Pressemitteilkung des Verwaltungsgerichts Köln:



> Pressemitteilungen des Verwaltungsgerichts Köln
> 
> Datum: 06. April 2005
> 
> ...


Spricht für sich.

Liebe mitlesende Verurteilte: Rechtsmittel geplant?


----------



## Der Jurist (6 April 2005)

http://www.heise.de/newsticker/meldung/58309



			
				Heise von der Presserklärung des VG ab_ schrieb:
			
		

> *Sperrung von rund 26.000 Dialern durch RegTP war rechtmäßig*
> 
> Das Verwaltungsgericht Köln hat die Rechtmäßigkeit der Sperrung von rund 26.000 Dialern durch die Regulierungsbehörde für Telekommunikation und Post (RegTP) bestätigt. Das Gericht wies die Klage eines Herstellers von Dialern ab, mit der dieser sich gegen die Rücknahme von Registrierungsbescheiden für seine Dialer gewandt hatte. Die Regulierungsbehörde hatte die Registrierungsbescheide zurückgenommen, nachdem sie aufgrund von Verbraucherbeschwerden festgestellt hatte, dass einzelne der von der klagenden Firma hergestellten Dialer in mehrfacher Hinsicht nicht den von der Regulierungsbehörde definierten Mindestanforderungen entsprachen und zum Beispiel keine so genannte "Wegsurfsperre" enthielten, die das Aufrufen kostenfreier Internetangebote unter Beibehaltung der über den Dialer hergestellten kostenpflichtigen Verbindung verhindert.
> 
> Die Regulierungsbehörde habe zutreffend festgestellt, dass die überprüften Dialer die erforderlichen Mindestvoraussetzungen nicht einhielten, entschieden die Kölner Richter. Die Behörde habe zudem aus den Fehlern der überprüften Dialer schließen dürfen, dass auch die übrigen registrierten Dialer der klagenden Firma fehlerhaft seien, da die Klägerin deren ordnungsgemäßes Funktionieren nicht ausreichend nachgewiesen habe. Eine Rücknahme der Registrierungsbescheide sei im Interesse des Verbraucherschutzes erforderlich. Gegen das Urteil kann die Klägerin nun einen Antrag auf Zulassung der Berufung beim Oberverwaltungsgericht in Münster stellen. (pmz/c't)


----------



## dvill (6 April 2005)

Ich vermute in dieser Meldung mal die wahren Hintergründe, warum die hochbeschäftigten Dialerunternehmer ihre wertvolle Arbeitszeit damit zubringen, mit inhaltsarmen Jammerpostings dieses Forum zu befüllen.

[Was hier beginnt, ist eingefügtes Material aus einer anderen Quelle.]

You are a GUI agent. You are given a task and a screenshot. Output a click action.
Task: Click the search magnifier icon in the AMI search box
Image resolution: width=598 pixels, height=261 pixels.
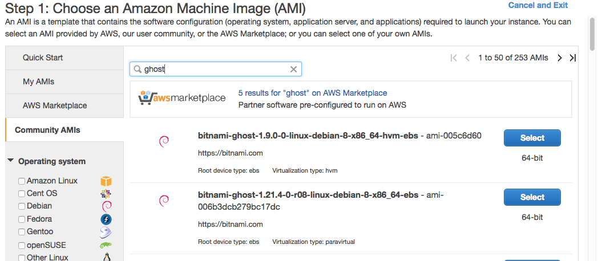(138, 70)
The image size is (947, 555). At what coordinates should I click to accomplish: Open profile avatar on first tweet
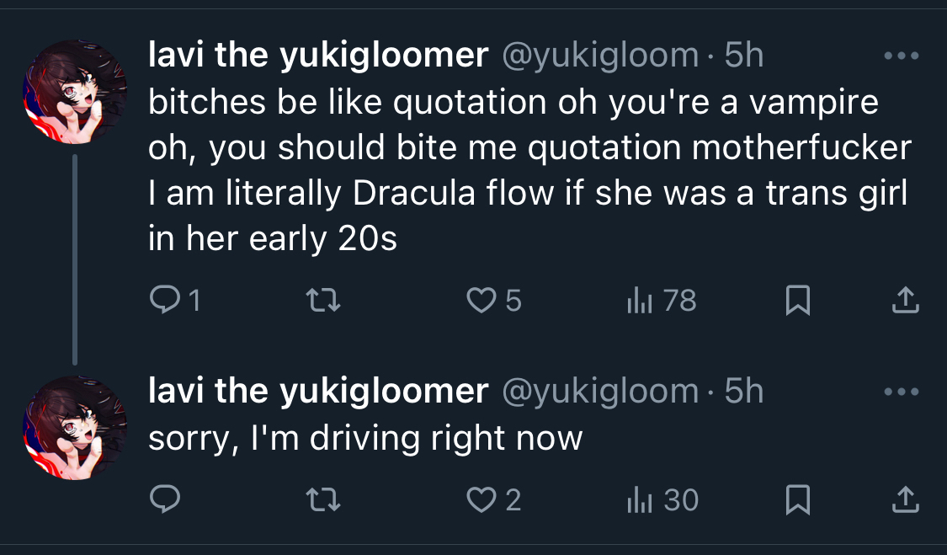pyautogui.click(x=74, y=92)
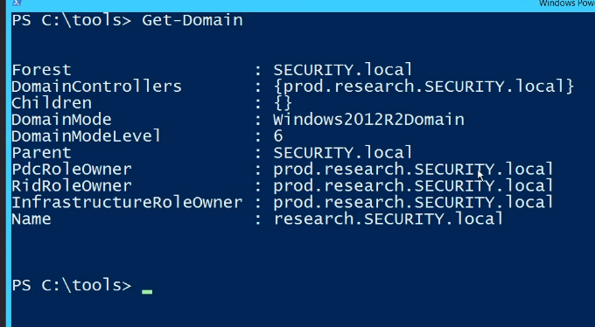The image size is (595, 327).
Task: Click the DomainModeLevel value 6
Action: [x=278, y=136]
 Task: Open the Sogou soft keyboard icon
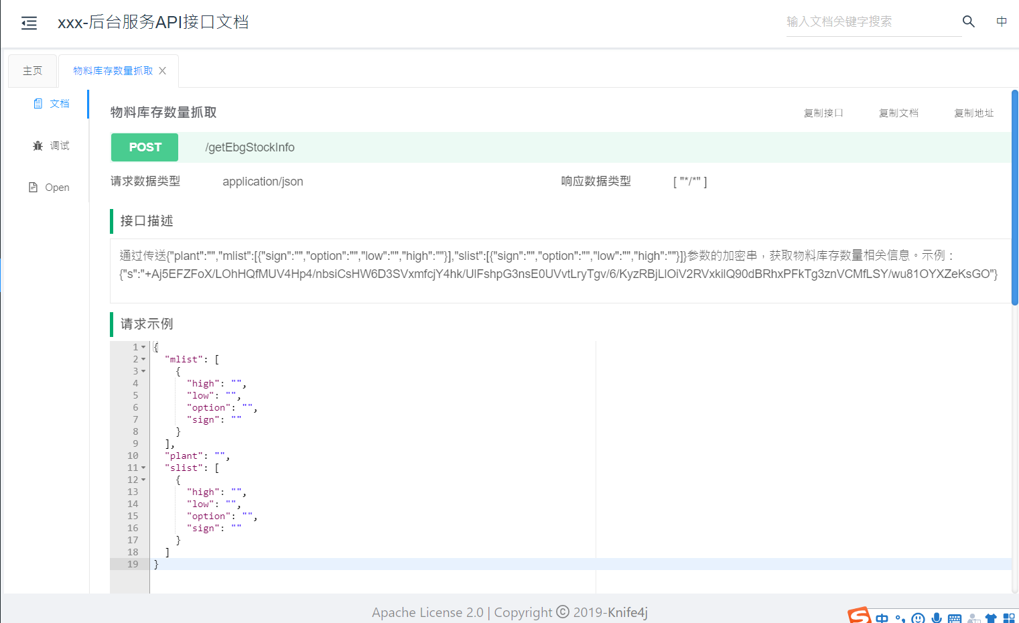[954, 616]
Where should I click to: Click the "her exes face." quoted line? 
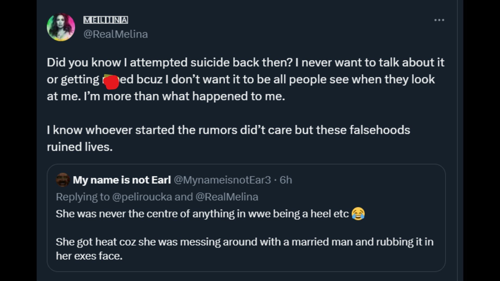point(89,256)
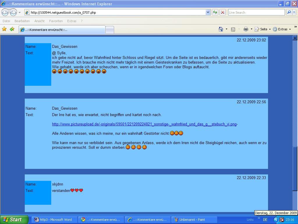Click the Home page icon
The image size is (298, 224).
221,29
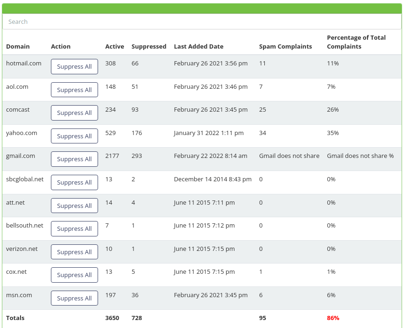Click the red 86% totals value
Image resolution: width=403 pixels, height=328 pixels.
coord(333,318)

Solche Umtriebigkeiten gab es schon früher, auch in unmittelbarere zeitlicher Nähe zu vergleichbaren Erfolgsmeldungen der RegTP.

Insofern kann man das im doppelten Sinne als positiv werten.

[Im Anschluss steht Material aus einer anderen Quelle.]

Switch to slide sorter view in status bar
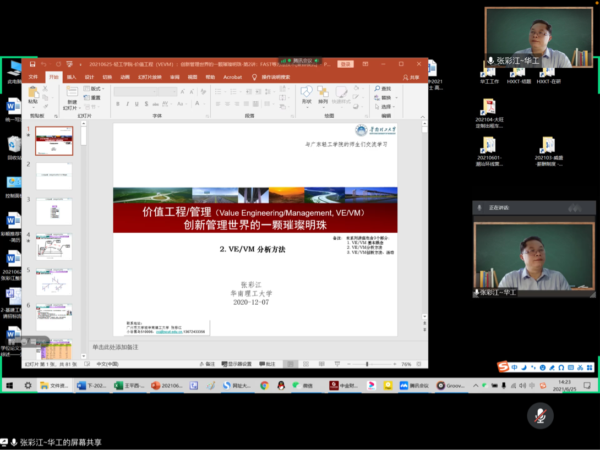 tap(306, 364)
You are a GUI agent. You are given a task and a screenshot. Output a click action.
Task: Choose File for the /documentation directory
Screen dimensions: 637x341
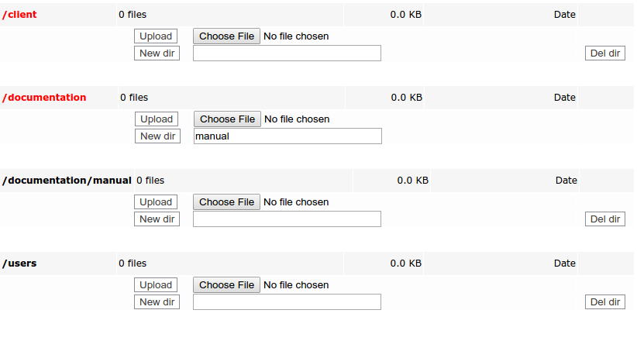click(x=227, y=119)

Wenn diese Herrschaften in dieser Art Frustabbau betreiben, ist es ein Beleg, dass das Forum wirkt.

Zweitens stellen sie in der Zeit, in der sie hier lesen und schreiben, sonst nichts an.

Dietmar Vill


----------



## Qoppa (6 April 2005)

dvill schrieb:
			
		

> Wenn diese Herrschaften in dieser Art Frustabbau betreiben, ist es ein Beleg, dass das Forum wirkt.

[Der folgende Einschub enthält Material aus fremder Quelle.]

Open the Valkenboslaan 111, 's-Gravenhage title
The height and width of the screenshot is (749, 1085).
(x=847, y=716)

Ja, ja - und es scheint ihnen auch gar nicht klar zu sein, daß sie damit das Bild, das sich die Öffentlichkeit von dieser Branche macht, nachhaltig prägen ... Und das hat dann auch wiederum Folgen, wie die oben beschriebenen ....


----------



## dvill (6 April 2005)

Mal ein Beispiel für die zeitliche Abfolge (das sind natürlich alles nur Zufälligkeiten):

Meldung vom 27.10.03 -> Viel Zeit zum Posten vom 6.11.03 an.

Dietmar Vill


----------



## dvill (7 April 2005)

Das Forum wirkt in der genannten Form, ist zugleich aber auch ein Nutzungsindikator für diese Dienste. Die Autodialer-Fälle, die schließlich bei der RegTP aktenkundig wurden, fielen hier im Forum auf durch Geschädigtenberichte.

Natürlich schlagen nicht alle Meldungen hier auf, aber hinreichend viele, dass dieses Forum wie ein seismoskopisches Anzeige-Instrument arbeitet.

Dieses Instrument zeigt nun nur noch ganz wenig an. Es gibt kaum neue Geschädigtenberichte. Es wird ruhig um den Dialernepp.

1. Anzeichen:


> Ergebnisse 1 - 10 von ungefähr 587.000 für malvorlagen. (0,21 Sekunden)


Die Müllbeschickung lässt nach, der Müllgehalt nimmt ab. Die Ergebnisliste war schon mal mehr als zehnmal so lang. Es scheint sich nicht mehr zu lohnen.

2. Anzeichen:

Die Malvorlagen-Angebote erscheinen noch im Osterlayout. Es scheint sich nicht mehr zu lohnen, die Layouts jahreszeitlich anzupassen. Die Osterbilder sind gemalt.

3. Anzeichen:

In allen Foren herrscht Ruh ...

4. Anzeichen:

Bekannte Anbieterseiten bei Google nehmen in der Anzahl beständig ab. In der Alexa-Statistik liegen einige Angebote seit Wochen bei null.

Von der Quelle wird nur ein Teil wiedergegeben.